The recent murders of unarmed black, brown, and whites across the United States of America has eradicated trust in the police. Individuals across this nation have been stripped of due process, subjected to state-sponsored police terrorism, and continue to suffer the fate of being terminated extra-judicially.

In Dallas the police have murdered over 70 unarmed individuals, most of the black and brown men, over the last ten years. Excluding a recent incident where police testimony was contradicted by surveillance footage, there have been no indictments since 1973.

The people, who are gunned down and murdered by violent and militarized police forces, have formed the Huey P. Newton Gun Club, for the specific purpose of self defense and community policing.

In response, Black and Brown residents of the City of Dallas will conduct the first of an ongoing and necessary armed self defense patrols through our communities in the coming week.

We, the Huey P. Newton Gun Club, hereby put forth the following non-negotiable demands and promote these conditions for the protection of our communities:

1. We demand the immediate end to police brutality, harassment, and murder of the people.

2. We assert the right of the people, particularly those of color, to bear arms and protect themselves where local, state, and the federal government have historically failed to do so.

3. We demand that the media, in coordination with police, cease immediately assassinating the character of victims subject to police terrorism.

Huey P. Newton, of course, was the co-founder, along with Bobby Seale, of the Black Black Panther Party for Self-Defense, which later became known as the Black Panther Party.

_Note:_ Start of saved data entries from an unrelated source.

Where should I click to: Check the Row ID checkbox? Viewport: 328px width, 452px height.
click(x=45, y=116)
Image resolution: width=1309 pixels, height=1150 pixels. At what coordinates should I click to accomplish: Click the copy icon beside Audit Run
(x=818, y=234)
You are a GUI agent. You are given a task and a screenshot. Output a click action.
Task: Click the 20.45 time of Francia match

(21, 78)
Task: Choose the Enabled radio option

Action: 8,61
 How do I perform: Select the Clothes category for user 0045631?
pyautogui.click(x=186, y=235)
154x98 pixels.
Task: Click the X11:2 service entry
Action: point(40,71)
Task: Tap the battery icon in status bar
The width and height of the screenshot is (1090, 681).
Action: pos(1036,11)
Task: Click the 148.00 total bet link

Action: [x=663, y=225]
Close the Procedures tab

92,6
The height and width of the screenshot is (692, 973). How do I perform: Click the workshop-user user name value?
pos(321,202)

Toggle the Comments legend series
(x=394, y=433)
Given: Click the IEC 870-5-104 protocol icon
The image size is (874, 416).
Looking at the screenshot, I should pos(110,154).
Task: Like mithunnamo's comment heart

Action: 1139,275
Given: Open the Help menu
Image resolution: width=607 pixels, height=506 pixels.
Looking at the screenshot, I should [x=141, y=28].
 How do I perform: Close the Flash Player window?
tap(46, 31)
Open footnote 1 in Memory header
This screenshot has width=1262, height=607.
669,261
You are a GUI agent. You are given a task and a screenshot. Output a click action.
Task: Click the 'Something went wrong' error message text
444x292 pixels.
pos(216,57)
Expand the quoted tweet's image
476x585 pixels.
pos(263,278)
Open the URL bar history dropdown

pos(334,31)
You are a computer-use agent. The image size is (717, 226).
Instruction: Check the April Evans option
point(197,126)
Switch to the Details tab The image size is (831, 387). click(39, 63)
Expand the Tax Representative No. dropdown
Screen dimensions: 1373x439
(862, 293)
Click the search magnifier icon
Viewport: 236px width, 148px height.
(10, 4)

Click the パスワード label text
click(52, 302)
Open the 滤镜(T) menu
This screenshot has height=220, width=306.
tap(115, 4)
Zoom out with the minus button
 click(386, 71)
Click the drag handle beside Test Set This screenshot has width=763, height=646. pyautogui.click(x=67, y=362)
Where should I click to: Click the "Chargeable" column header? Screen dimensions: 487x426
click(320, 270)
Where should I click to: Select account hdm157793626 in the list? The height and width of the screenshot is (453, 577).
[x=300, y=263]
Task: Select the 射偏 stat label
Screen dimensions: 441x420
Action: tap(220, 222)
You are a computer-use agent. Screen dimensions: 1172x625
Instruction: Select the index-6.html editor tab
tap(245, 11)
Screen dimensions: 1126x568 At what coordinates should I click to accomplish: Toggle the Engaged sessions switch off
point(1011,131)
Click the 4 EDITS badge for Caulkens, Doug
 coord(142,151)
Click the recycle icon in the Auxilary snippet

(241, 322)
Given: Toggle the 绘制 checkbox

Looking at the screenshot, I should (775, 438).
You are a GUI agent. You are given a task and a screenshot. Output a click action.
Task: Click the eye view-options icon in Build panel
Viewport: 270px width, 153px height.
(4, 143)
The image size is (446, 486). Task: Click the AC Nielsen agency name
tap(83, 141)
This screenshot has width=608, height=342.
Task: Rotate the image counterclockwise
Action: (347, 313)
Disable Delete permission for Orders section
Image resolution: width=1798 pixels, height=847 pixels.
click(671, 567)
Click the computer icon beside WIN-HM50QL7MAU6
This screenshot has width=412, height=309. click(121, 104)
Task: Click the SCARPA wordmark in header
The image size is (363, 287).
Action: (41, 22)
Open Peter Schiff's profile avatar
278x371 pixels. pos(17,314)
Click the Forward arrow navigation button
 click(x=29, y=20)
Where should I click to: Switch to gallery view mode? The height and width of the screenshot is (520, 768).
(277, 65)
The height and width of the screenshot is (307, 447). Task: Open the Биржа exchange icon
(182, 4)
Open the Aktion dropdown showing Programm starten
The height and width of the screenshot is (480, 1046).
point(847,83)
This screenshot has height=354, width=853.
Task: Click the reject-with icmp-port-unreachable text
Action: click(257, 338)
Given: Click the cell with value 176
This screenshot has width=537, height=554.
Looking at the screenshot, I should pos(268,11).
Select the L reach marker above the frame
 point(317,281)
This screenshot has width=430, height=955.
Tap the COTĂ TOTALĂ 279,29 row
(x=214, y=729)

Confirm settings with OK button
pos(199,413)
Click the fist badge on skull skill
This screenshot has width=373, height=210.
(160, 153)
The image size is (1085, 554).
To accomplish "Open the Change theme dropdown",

And, judging from this video from Dallas, it would appear as though the connection to the Panthers runs deeper than just the association with Newton.


Here, for those of you who perhaps weren’t aware of the history, is a clip from the Atlantic on the the black militant history with relation to open carry in America.

…Opposition to gun control was what drove the black militants to visit the California capitol with loaded weapons in hand. The Black Panther Party had been formed six months earlier, in Oakland, by Huey Newton and Bobby Seale. Like many young African Americans, Newton and Seale were frustrated with the failed promise of the civil-rights movement. Brown v. Board of Education, the Civil Rights Act of 1964, and the Voting Rights Act of 1965 were legal landmarks, but they had yet to deliver equal opportunity. In Newton and Seale’s view, the only tangible outcome of the civil-rights movement had been more violence and oppression, much of it committed by the very entity meant to protect and serve the public: the police.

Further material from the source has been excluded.